### INFORMATION
□ □ □ □ □ □ □

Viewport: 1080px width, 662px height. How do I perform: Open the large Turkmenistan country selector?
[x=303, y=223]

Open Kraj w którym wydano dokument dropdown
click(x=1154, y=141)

□ □ □ □ □ □ □

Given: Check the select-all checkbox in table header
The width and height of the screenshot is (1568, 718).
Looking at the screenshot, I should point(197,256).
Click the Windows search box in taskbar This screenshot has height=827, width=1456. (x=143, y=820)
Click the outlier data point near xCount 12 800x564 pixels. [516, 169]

□ □ □ □ □ □ □

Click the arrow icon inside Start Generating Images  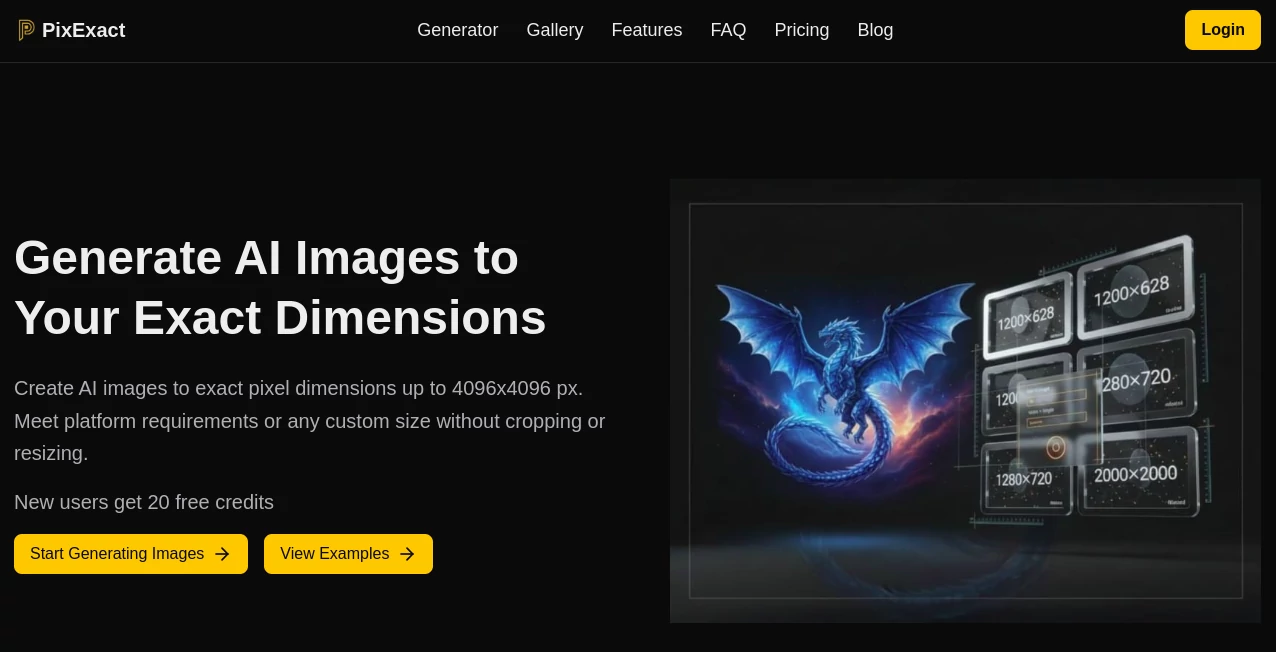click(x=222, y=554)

□ □ □ □ □ □ □

### WORK TASK
Repeat exactly the lines of the listing above, from the one with "Click the Windows" down to the one with "Click the outlier"; both of those lines belong in the range.

### TASK RESULT
Click the Windows search box in taskbar This screenshot has height=827, width=1456. (x=143, y=820)
Click the outlier data point near xCount 12 800x564 pixels. [516, 169]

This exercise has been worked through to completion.